Tenants and Supporters are going to the Alameda City Council meeting at 7:30 p.m. on Tuesday August 3 at City Hall, 2263 Santa Clara Avenue, City Council Chambers (3rd floor). The public comment section of the
City Council meeting is the 6th item on the overall City Council Agenda. More will be posted soon from Tenant's of the Harbor Island Apartments. For now please read news articles about the evictions posted below.
http://www.ci.alameda.ca.us/gov/city_council_meetings.html
-----------------------------------------------------------------------------------------------------------
Saturday July 31, 2004 - Alameda Daily News
Today's Harbor Island Apartments Tenant Association's Meeting on Eviction Notices Was Well Attended
Last week, hundreds of tenants at the massive Harbor Islands Apartment complex on Buena Vista Avenue received eviction notices giving them 90 days to vacate their apartments. This morning, at about 11:00 a.m., hundreds of tenants showed up for a tenant association meeting near the swimming pool of the complex.
The tenants were given information on the evictions, such as, "If you are staying to fight the evictions, the owners will have to take ALL of you to court. This can take up to 2 months." Volunteers distributed sign-in sheets which requested the tenants' name, race - ethnicity, number of children, age, and asked whether there were any disabled in the household. The tenants were asked to mail that information to Sentinel Fair Housing, 510 16th Street, Oakland. They were told that the information given by the tenants may help in actions to try to stop the evictions.
Alameda's Vice-mayor Tony Daysog was present at the meeting and told us,
"I think its important for the City of Alameda to take a stand on behalf of the residents here at Harbor Isle. They are an important part of the west end of Alameda. With all of the new homes we are building here off Alameda Point, I think there is enough room to have pricey homes as well as homes for low income and working class families. We want a community for everybody, not just those who can afford it. In the final analysis, that's what we think about America, a place of equal opportunity."
During the meeting, some tenants, who did not attend, were loading their furniture and other personal possessions into U-Haul vans to move out of their homes in the Harbor Islands Apartment complex.

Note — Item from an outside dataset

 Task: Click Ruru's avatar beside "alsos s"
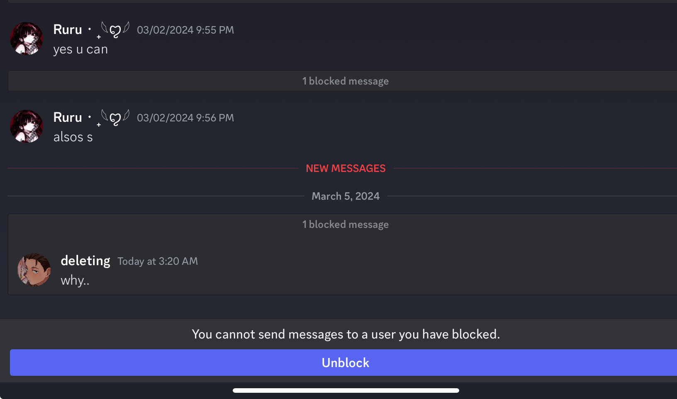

++++++++++++++++++++++++++++++++++++++++
On July 22, 2004, hundreds of tenants at the massive Harbor Islands Apartment complex received eviction notices - see photo at left. They were told that they have 90 days to vacate their apartments. One disabled tenant who has lived there for 30 years said, "I have no idea where I can get another apartment. I receive Section 8 assistance."
We phoned Harbor Islands Apartments yesterday, and after we said we were with Alameda Daily News, the phone call was disconnected. We immediately phoned again. The phone was not answered, but instead we were connected to an answering machine. There has still not been any reply to our message asking for information on the evictions.

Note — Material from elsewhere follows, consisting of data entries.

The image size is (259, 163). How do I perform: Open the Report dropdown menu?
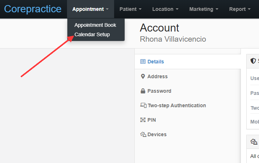pyautogui.click(x=240, y=9)
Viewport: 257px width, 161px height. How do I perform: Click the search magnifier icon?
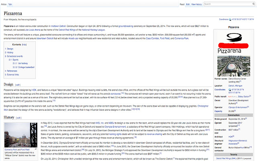253,4
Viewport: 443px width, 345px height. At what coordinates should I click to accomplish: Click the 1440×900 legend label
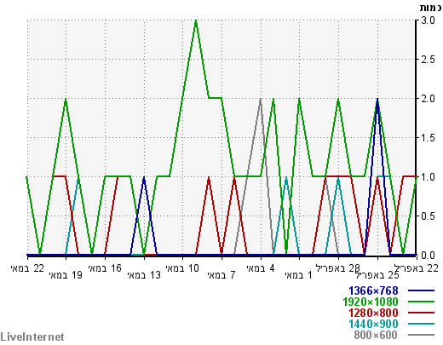pyautogui.click(x=373, y=324)
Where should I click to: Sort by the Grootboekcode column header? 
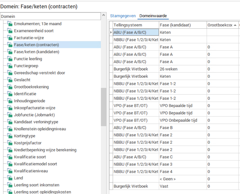point(221,25)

Speculations are rampant that, rather than merely refurbishing the existing apartments, the property may be demolished and replaced with upscale single family housing or other uses.
The Harbor Island Tenant Association has distributed a flyer to all tenants titled "Harbor Island Tenants Know Your Rights":
"Have you received a notice to vacate? As residents we do have rights and options.

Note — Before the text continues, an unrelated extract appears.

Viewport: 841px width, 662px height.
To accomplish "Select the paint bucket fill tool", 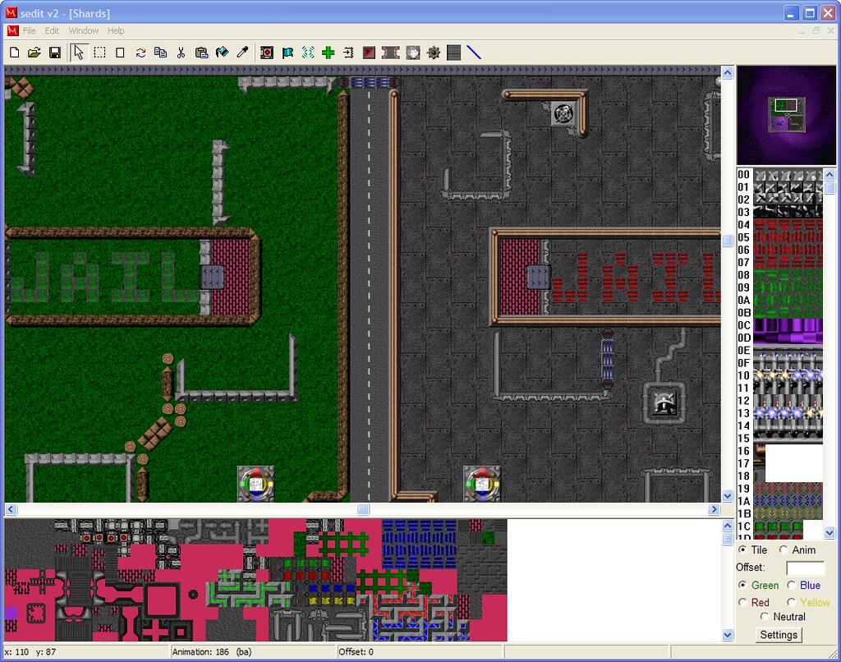I will point(222,53).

You have rights in the eviction process. You can decide to move out within the 60 day period or to stay and go to eviction court to fight the eviction.
If you do not leave by the time the 60 day notice is up, the landlord has to give you a SUMMONS and COMPLAINT. You will have five days to answer the summons. YOU can get help with the summons from a number of legal services agencies. The numbers are at the bottom of this paqe.
In the meantime, if you decide to stay, you should pay your rent.
http://www.alamedadailynews.com/
---------------------------------------------------------------------------------------------------------
More than 400 West End renters to be evicted
Just as jangled nerves are calming after the threatened loss of hundreds of Section 8 housing vouchers, almost all of the 400-some households at the beleaguered Harbor Island apartments -- about half of them Section 8 recipients -- have received eviction notices.
Management informed tenants Tuesday that they had 60 or 90 days to vacate via official notices taped to apartment doors and mailed.
Management of the 640-unit complex at 433 Buena Vista Ave. says the evictions are to renovate the buildings.
"Our goal is to transform Harbor Island into the preeminent multifamily community in Alameda," property management company president Ian Sanders said in a prepared statement.
Many tenants don't believe it and officials of Miami-based Fifteen Group Asset Management didn't return the Journal's calls for clarification.
Rumors are circulating that their intention is to gentrify the 10 buildings beyond the reach of the 1,200 mostly low-income residents or to raze the property and build single family homes, similar to Bayport, the new development under construction across Atlantic Avenue from Harbor Island.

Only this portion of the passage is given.